Skip to main content

When God Descends



Somewhere towards the end of last month, India celebrated Maha Shivratri. Daddy to the most loved God of Hindu mythology, Ganesha, and no less loved himself, Shiva is said to be the coolest of the mighty Brahma-Vishnu-Mahesh trio. Easily invokable. Easily bribed. Fun loving and rather offbeat. And while he probably celebrated his birthday peacefully up there at his snowy Kailash Parbat residence, his  mortal devotees down here took it upon themselves to throw him (and themselves, while they were at it) a wild, wild birthday bash.
And so I was jolted out of my bed at 4 a.m., because apparently that's when the hosts decided to begin. Begin they did. And that's when I realised that it was much too loud. That they had erected loudspeakers across the colony on every second electric pole. That I was in for trouble. Happy Budday, Shivjee, I thought bleakly.


There was no point trying to sleep, and so I sat up and waited for it to end. I'm no music critic, really, but I can tell one sur from another.  There were none in the voice that blared from the loudspeaker that stood merely 10 metres away from my balcony.


I knotted my legs and arms and prayed and wished and prayed and prayed (to Shivjee, of course) and vehemently hoped that this was merely an early morning milk-abhishek ceremony or something, and that these people would kindly, quietly, go away in ten minutes, if not five.


They didn't leave. By afternoon, it was pandemonium. Both outside my house, and inside. For one, the noises intensified as more people stepped in to join in the revelry. The songs got worse and so did the singers. My study table began to lightly vibe from the impact of the unsteady beats. I sat crouched in the farthest corner of my room, doors tightly shut, ears stuffed with cotton, a fat physics book in my hand and tears threatening to overflow. I had my final board exams in five days.


Another two hours passed. I could now recite the songs word-by-word. Bhakton ki vinti tujhse, khushiyon se bharde jhole, Bhole Bhole Bhole, Bhole Bhole Bhole. And yet the 'devotees' down there seemed to take unwonted pleasure in my plight. We requested, pleaded with them to turn down the volume a little. They turned it up a notch. When my temper threatened to rise up to the Kailash Parvat, I called up the police and requested them to take care of it. They assured me they would.


Thirty minutes later, Delhi Police arrived. I could almost taste my victorious smirk as I heard sirens in the distance. 5 minutes later, the music cut off. The microphone crackled. 'Bhaiyon aur behnon...Bhole Shankar ke is darbaar mein...Dilli Police ki oar se...ek...chhoti si bhent. Dilli Police...sadaaiv peediton ki sahaayta ko tatpar...humaare Bhole Nath ki tarah! In veeron ko...humaara saadar naman.'
The microphone crackled. The music was back on.


!!!!!!!!!!!!!!!!!!!!
Dilli Police! What backstabbers!!

▶ **Challenges**
a) In the Maha Shivratri post, how many days away were the writer's final board exams?
b) Pick up the Maha Shivratri blog post after its final line and write the next few paragraphs.

▶ **Data lines**
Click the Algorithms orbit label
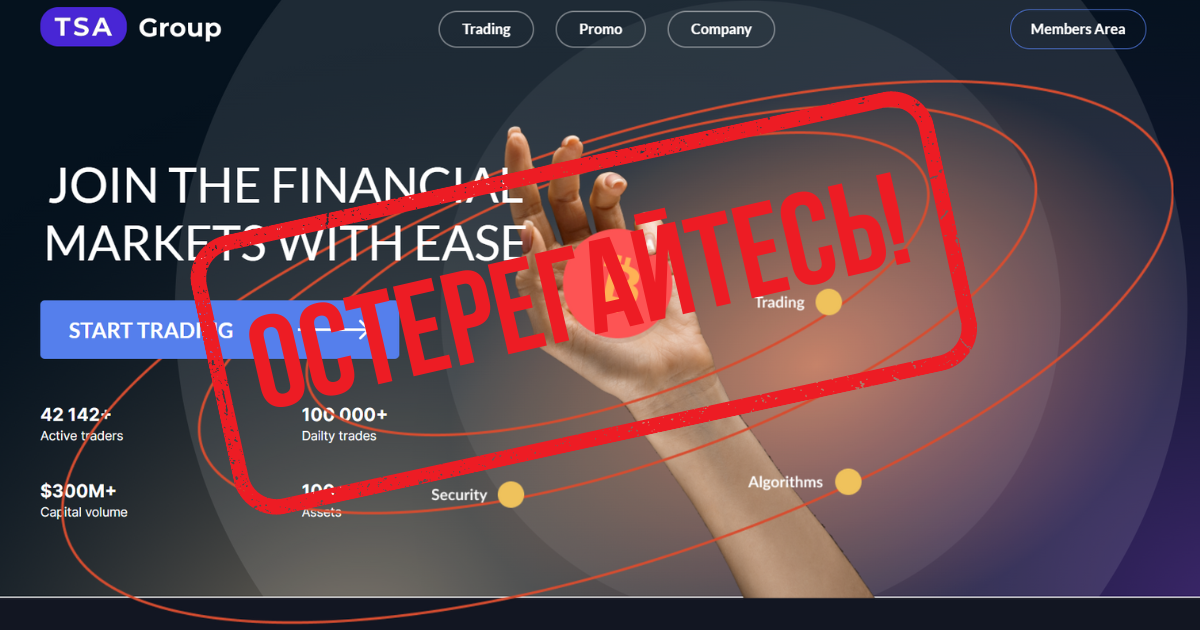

▶ **Answers by task**
a) Five days.

b)
For those two minutes, I was the angriest person on Earth as I went down to find out what exactly had led to this sudden dharmic outburst. 'Bhole Shankar ki baaraat hai madam,' they told me. 'Bas ghudchadhi ho jaaye, abhi nikal jaayenge!' I stormed back up in a rage, and stepped out into the balcony for the first time that day. And a scene unlike any other awaited me down below.


There was a fat man, painted a poisonous blue, with long tresses cascading down his flabby back, donning a deerskin skirt and a couple of assorted rudraksh neckpieces, holding a trident in one hand and a dumroo in the other, and looking slightly bored. Sakshaat Mahadev! And next to him, was a rotund black bull. Yes, a short, stout, Yamraaj-ish bull with a marigold garland around its stubby neck and a long, red, rice-y tilak on its forehead. Everybody around seemed 2 glasses of bhaang down. Everybody, including the bull I mean, who would keep walking off into random directions at random moments. The humans danced maniacally around Shivjee and his prestigious savaari. And then, they decided it was time for him to get married. Shivjee that is, not the bull. And so, Shivjee obediently turned around to face Mr. Bull.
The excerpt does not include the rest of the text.